Our study showed that the serum levels of IL-33 and ST2 of the chronic hepatitis B virus carriers in immunotolerant phase were significantly lower than those of the HC (P = 0.007 for IL-33 and P = 0.039 for ST2). The serum levels of IL-33 and ST2 in patients with CHB ALT1ULN-2ULN group were lower when compared with those in the HC, however, the difference was not significant (P = 0.354 for IL-33 and P = 0.815 for ST2). The serum levels of IL-33 and ST2 in patients with CHB ALT ≥ 2ULN groups were significantly higher than those in the HC, respectively (P <0.05, respectively). Changes of serum IL-33 and ST2 levels were found to be positively associated with ALT levels in patients with chronic HBV infection (rs = 0.879, P < 0.001 for IL-33; rs = 0.923, P < 0.001 for ST2). However, there was no significant correlation between ALT and IL-33, or ST2 in healthy controls (rs = −0.134, P = 0.497 for IL-33; rs = −0.012, P = 0.952 for ST2). There were no significant differences in the serum levels of IL-33 and ST2 between patients with HBeAg-positive CHB and those with HBeAg-negative CHB. Our data provided evidence that serum levels of IL-33 and ST2 elevated with the increase of ALT levels in patients with CHB, and reduced in patients with CHB ALT1-2ULN and chronic hepatitis B virus carriers in immunotolerant phase.

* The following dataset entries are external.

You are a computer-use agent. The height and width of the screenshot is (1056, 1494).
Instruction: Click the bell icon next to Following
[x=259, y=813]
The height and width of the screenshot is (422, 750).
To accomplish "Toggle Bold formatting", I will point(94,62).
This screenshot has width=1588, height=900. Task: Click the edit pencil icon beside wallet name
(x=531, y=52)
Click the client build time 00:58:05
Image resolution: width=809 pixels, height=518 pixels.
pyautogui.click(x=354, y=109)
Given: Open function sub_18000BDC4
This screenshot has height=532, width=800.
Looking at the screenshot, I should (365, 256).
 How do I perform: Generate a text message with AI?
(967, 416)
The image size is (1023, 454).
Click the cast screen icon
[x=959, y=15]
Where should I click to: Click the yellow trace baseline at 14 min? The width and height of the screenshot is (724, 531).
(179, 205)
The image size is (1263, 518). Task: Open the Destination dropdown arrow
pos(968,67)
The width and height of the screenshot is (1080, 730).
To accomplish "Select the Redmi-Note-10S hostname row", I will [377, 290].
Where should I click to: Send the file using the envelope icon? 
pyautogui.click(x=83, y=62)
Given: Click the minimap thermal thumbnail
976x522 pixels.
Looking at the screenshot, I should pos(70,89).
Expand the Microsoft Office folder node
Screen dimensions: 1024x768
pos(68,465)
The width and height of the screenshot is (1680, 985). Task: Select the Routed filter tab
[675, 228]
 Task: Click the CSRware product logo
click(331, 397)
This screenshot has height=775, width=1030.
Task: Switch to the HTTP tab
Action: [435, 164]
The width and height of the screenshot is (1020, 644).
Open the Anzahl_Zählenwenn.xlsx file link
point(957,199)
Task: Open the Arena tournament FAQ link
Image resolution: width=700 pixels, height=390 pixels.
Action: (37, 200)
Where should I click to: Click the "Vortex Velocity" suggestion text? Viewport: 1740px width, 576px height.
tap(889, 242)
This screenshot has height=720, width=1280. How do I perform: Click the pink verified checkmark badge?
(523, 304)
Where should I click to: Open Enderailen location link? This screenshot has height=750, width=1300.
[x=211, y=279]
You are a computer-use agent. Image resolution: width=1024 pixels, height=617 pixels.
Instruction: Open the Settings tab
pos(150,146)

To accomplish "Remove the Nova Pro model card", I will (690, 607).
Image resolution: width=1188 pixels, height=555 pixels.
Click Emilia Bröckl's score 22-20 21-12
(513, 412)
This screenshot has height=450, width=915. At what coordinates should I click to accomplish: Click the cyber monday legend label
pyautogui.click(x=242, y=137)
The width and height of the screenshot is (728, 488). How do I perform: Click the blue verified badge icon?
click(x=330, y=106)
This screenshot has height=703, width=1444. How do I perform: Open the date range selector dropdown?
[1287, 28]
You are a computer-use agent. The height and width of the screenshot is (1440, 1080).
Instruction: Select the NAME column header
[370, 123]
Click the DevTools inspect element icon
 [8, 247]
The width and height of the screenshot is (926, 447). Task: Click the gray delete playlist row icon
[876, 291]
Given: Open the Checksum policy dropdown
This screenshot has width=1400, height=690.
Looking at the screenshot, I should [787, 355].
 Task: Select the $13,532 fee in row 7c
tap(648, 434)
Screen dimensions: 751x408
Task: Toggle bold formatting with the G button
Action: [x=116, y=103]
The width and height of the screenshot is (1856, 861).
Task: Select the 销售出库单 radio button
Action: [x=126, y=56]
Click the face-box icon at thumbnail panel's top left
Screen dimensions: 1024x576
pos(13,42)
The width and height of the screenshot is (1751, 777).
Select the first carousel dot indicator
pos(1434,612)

There were several limitations with our study. We did not carry out any multivariate analysis of all parameters that might associate with serum IL-33 and ST2 levels due to the small sample size. Besides, we didn’t conduct liver biopsy so that we did not figure out the source for IL-33 and ST2 through histopathological examinations. Although more detailed studies were necessary to determine the role and mechanisms of IL-33 and ST2 in the pathogenic process of chronic hepatitis B virus infection, our novel findings might provide new insights into understanding the role of IL-33 and ST2 in the pathogenesis of chronic hepatitis B virus infection. We speculated that IL-33 and ST2 could be used as an indicator to judge the patient's condition, which could help doctors choose antiviral drugs for the patients and assess the therapeutic effects. We will conduct further study to investigate the changes of serum IL-33 and ST2 after antiviral treatment in future.

In conclusion, our data indicated that serum levels of IL-33 and ST2 elevated with the increase of ALT levels in patients with CHB. The serum levels of IL-33 and ST2 varied in different courses of chronic hepatitis B virus infection. We surmised that IL-33 and ST2 might indicate liver damage of patients with chronic hepatitis B, just like ALT. They were associated with the natural course of chronic hepatitis B virus infection.